Défendre une conception pragmatique, non simplement de son vote, mais surtout du moment politique du vote, c’est renoncer d’avance à l’illusion qu’il puisse « changer la vie » et le détacher de ce qu’il trimbale encore de sacralité, de fétichisme et de croyance. Le vote que nous défendons n’est pas un vote de croyance : ce n’est pas le vote de ceux qui ne croient plus, ni le vote de ceux qui espèrent croire, c’est celui qui refuse la téléologie du vote, pour privilégier les pensées du possible.

Et se termine ainsi :

On ne construit pas des rapports de force seul devant son téléviseur le soir des élections, mais en affirmant qu’occuper le vote est déjà un bon prélude pour occuper le terrain. Car si l’espace public nous a été volé comme on nous vole notre temps, il nous appartient.

Voilà.

Un florilège plutôt qu’une synthèse, et qui peut-être aura su vous donner l’envie d’aller lire cet article passionnant dans son intégralité. Je l’espère en tout cas.

Et s’il fallait tout de même d’une phrase faire une synthèse, je pense que ceci pourrait convenir : Refuser le vote c’est se barricader au fond d’une impasse. Choisir de voter c’est en finir avec l’intolérable et entrer dans l’ère du possible.

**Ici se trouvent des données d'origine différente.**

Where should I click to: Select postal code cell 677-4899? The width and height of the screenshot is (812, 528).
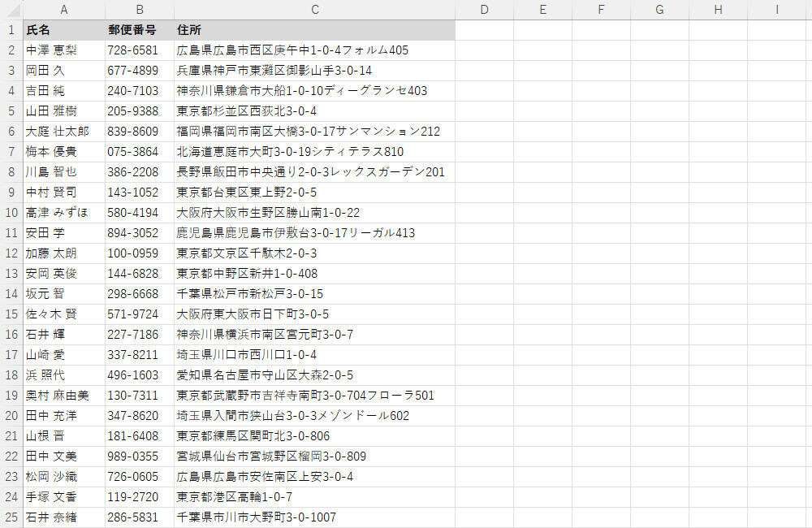point(140,71)
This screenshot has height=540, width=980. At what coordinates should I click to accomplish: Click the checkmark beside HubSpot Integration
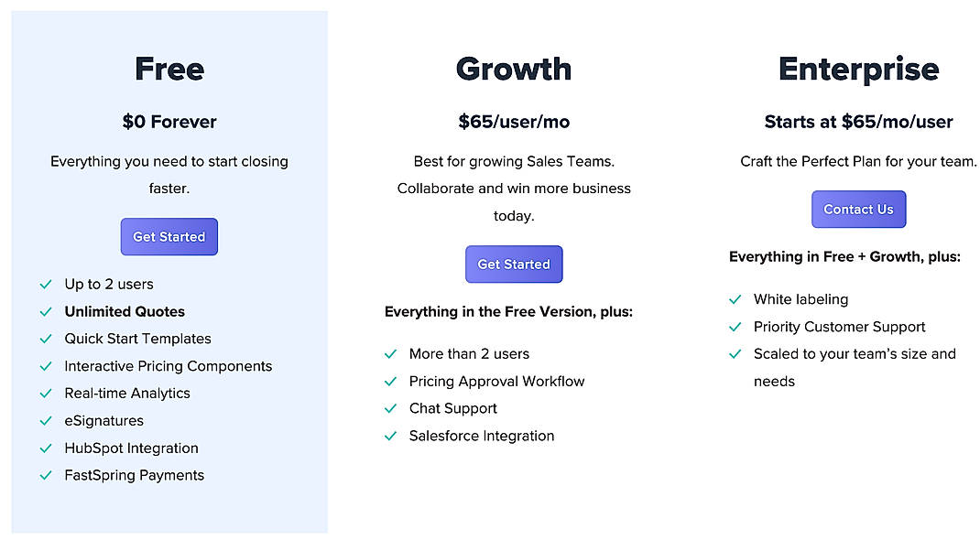click(x=46, y=448)
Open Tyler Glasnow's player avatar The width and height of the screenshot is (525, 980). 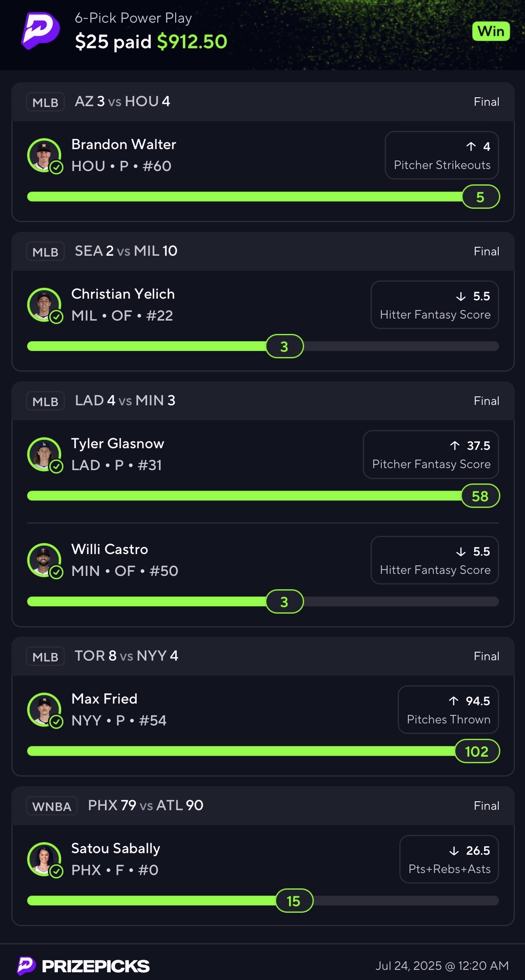tap(44, 454)
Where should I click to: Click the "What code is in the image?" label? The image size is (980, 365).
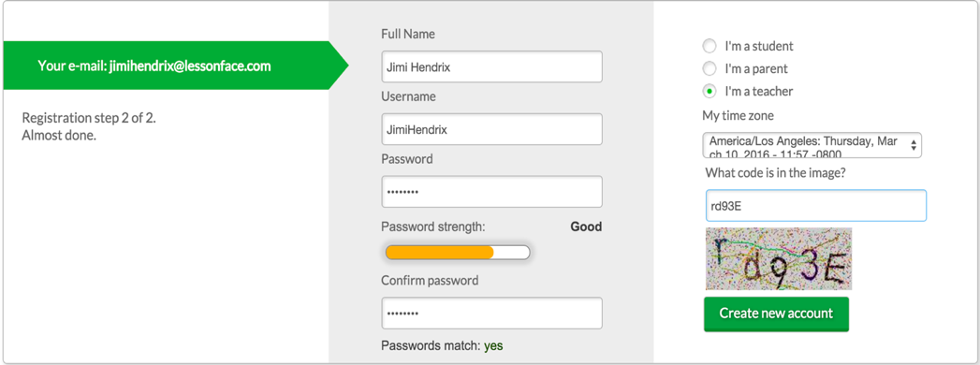[x=776, y=172]
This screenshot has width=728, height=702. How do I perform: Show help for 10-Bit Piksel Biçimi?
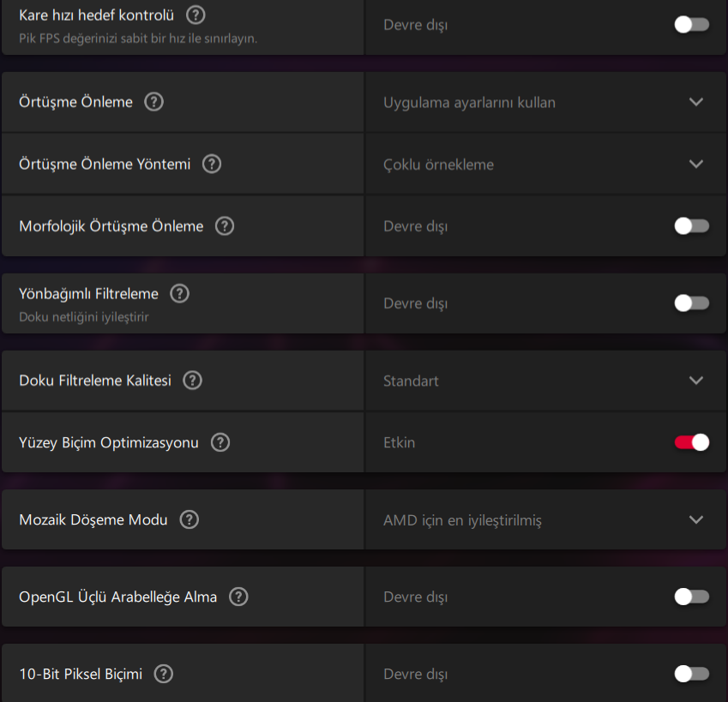163,674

Mais je ne résiste pas à vous livrer encore de cet article la conclusion en forme de post-scriptum, parce qu’elle est tout simplement délicieuse :

Dans un esprit d’impartialité on voudrait rappeler pour finir que, s’il y a de mauvais arguments pour ne pas aller voter les 22 avril, 6 mai, 10 et 17 juin prochains, il y a pléthore de bons : être étranger et se voir refuser ses demandes de naturalisation depuis 15 ans ; avoir moins de 18 ans ; être déchu de ses droits civiques ; avoir perdu son emploi sous Mitterrand et sa maison sous Jospin ; se faire voler tous ses papiers le matin du vote ; partir le matin des élections vers son bureau de vote et se faire renverser par une voiture ; se faire renverser par une voiture la veille des élections, même l’avant-veille, même par une moto, même une semaine avant si le choc fut mortel ; plus généralement mourir avant le vote d’un accident quelconque, ou d’un cancer, d’une leucémie, d’une attaque cardio-vasculaire, de la grippe espagnole, du rhume (dans tous ces cas, vraiment, soyons justes, rien à redire) ; être dans le coma ; apprendre au moment de rentrer dans l’isoloir que son mari et ses sept enfants viennent de périr dans un incendie ; être interné pour crise mélancolique grave le matin du premier tour, même le matin du second tour ; oublier jusqu’à son propre nom le jour J et errer toute la journée dans les rues en se demandant tout du long pourquoi cette hâte et ce sentiment d’urgence inquiet ; souffrir d’un raptus amnésique et ne plus se souvenir que Nicolas Sarkozy est notre président depuis cinq ans et risque de le demeurer. Tout de même, il y aurait là l’embarras du choix.